DIRECTIONS FOR THIS TASK:
In the entries below, find the line with "Screen dimensions: 511x656" and print exactly every line from there up to and including the line with "Click the logout icon at top right", with no other lines.

======== MATERIAL PROVIDED ========

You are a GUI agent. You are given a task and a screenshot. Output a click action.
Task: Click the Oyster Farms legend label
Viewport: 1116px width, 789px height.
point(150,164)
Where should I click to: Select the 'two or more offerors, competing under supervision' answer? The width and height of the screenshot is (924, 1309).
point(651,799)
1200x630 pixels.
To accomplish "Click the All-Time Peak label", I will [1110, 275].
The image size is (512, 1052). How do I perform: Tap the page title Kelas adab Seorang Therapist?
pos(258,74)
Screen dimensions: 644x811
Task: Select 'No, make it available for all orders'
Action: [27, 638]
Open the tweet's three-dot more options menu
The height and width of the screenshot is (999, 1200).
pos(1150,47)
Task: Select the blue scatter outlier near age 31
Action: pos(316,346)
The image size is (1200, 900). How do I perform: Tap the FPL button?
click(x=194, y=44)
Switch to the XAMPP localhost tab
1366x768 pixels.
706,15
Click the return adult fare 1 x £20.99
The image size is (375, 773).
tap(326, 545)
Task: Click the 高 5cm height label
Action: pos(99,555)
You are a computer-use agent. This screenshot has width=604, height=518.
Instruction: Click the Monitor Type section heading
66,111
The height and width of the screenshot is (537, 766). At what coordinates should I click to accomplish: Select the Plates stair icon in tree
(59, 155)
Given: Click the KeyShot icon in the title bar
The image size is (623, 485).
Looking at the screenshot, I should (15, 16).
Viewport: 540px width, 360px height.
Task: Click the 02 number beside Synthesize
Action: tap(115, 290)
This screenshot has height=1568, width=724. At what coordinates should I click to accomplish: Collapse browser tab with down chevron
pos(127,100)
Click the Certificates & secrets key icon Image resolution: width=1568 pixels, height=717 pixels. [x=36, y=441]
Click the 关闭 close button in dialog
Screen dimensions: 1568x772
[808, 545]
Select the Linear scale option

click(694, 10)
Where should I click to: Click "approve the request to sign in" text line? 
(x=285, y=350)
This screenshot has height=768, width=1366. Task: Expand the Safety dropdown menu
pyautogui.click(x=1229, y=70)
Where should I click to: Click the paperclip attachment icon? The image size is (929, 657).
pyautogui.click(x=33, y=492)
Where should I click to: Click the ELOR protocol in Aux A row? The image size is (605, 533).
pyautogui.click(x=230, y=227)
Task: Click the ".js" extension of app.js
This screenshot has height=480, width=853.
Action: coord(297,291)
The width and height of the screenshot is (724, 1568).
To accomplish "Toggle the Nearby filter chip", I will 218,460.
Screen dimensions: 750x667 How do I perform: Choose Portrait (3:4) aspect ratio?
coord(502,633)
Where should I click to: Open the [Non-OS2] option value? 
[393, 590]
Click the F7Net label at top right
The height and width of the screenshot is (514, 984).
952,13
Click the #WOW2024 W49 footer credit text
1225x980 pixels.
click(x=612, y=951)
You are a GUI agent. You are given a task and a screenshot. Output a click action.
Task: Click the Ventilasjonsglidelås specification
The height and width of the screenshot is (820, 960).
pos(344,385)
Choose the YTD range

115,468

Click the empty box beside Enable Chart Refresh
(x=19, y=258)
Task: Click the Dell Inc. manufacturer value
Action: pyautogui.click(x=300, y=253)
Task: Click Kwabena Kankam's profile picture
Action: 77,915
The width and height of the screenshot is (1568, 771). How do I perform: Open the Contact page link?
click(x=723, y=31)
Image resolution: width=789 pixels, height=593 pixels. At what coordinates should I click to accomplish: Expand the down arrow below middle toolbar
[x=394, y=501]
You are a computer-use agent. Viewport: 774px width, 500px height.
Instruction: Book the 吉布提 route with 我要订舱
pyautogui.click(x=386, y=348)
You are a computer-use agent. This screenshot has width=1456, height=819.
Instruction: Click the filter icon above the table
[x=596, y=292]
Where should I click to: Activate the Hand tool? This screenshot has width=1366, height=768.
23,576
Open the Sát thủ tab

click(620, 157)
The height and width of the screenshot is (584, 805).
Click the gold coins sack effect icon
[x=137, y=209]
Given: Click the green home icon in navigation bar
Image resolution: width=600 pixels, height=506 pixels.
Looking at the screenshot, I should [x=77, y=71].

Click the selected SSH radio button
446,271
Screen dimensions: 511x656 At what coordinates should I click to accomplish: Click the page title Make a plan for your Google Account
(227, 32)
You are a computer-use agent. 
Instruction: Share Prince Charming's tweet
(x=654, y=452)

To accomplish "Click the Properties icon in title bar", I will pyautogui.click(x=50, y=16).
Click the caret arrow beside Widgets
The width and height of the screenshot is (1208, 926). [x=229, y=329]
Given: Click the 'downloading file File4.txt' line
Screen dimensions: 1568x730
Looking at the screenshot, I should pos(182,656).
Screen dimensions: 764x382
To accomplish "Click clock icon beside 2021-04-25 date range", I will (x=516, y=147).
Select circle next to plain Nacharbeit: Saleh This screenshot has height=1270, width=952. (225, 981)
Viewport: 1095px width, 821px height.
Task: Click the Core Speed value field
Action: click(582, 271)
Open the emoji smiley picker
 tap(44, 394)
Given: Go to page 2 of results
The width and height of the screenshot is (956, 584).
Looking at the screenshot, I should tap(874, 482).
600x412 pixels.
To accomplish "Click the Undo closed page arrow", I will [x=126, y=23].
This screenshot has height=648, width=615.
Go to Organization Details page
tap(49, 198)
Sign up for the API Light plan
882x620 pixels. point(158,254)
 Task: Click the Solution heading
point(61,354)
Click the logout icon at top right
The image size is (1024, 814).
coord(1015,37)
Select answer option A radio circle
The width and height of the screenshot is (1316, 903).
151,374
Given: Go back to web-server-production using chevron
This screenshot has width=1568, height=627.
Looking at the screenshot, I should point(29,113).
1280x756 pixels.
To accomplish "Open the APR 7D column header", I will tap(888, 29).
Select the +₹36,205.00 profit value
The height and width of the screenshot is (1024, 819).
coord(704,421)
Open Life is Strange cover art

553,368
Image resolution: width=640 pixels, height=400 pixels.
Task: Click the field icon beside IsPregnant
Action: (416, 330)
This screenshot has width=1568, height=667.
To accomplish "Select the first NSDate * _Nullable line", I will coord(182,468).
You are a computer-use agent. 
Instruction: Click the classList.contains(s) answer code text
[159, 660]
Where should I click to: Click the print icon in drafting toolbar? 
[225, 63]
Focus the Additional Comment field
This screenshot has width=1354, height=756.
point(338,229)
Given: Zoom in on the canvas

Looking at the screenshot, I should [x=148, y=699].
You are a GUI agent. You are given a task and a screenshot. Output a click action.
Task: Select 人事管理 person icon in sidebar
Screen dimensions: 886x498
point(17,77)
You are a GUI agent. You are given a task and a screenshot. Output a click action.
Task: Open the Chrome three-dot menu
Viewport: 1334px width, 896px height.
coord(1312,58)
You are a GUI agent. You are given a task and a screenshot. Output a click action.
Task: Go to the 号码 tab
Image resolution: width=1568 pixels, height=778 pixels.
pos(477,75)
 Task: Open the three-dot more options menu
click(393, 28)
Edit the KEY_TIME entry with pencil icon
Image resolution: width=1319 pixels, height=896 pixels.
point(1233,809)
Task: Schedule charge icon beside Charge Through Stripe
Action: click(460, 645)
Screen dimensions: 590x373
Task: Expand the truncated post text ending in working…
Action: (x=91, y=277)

========

SOLUTION TO THE PROBLEM:
Screen dimensions: 511x656 At what coordinates should I click to accomplish: Click the page title Make a plan for your Google Account
(227, 32)
You are a computer-use agent. 
Instruction: Share Prince Charming's tweet
(x=654, y=452)

To accomplish "Click the Properties icon in title bar", I will pyautogui.click(x=50, y=16).
Click the caret arrow beside Widgets
The width and height of the screenshot is (1208, 926). [x=229, y=329]
Given: Click the 'downloading file File4.txt' line
Screen dimensions: 1568x730
Looking at the screenshot, I should pos(182,656).
Screen dimensions: 764x382
To accomplish "Click clock icon beside 2021-04-25 date range", I will (x=516, y=147).
Select circle next to plain Nacharbeit: Saleh This screenshot has height=1270, width=952. (225, 981)
Viewport: 1095px width, 821px height.
Task: Click the Core Speed value field
Action: click(582, 271)
Open the emoji smiley picker
 tap(44, 394)
Given: Go to page 2 of results
The width and height of the screenshot is (956, 584).
Looking at the screenshot, I should tap(874, 482).
600x412 pixels.
To accomplish "Click the Undo closed page arrow", I will [x=126, y=23].
This screenshot has height=648, width=615.
Go to Organization Details page
tap(49, 198)
Sign up for the API Light plan
882x620 pixels. point(158,254)
 Task: Click the Solution heading
point(61,354)
Click the logout icon at top right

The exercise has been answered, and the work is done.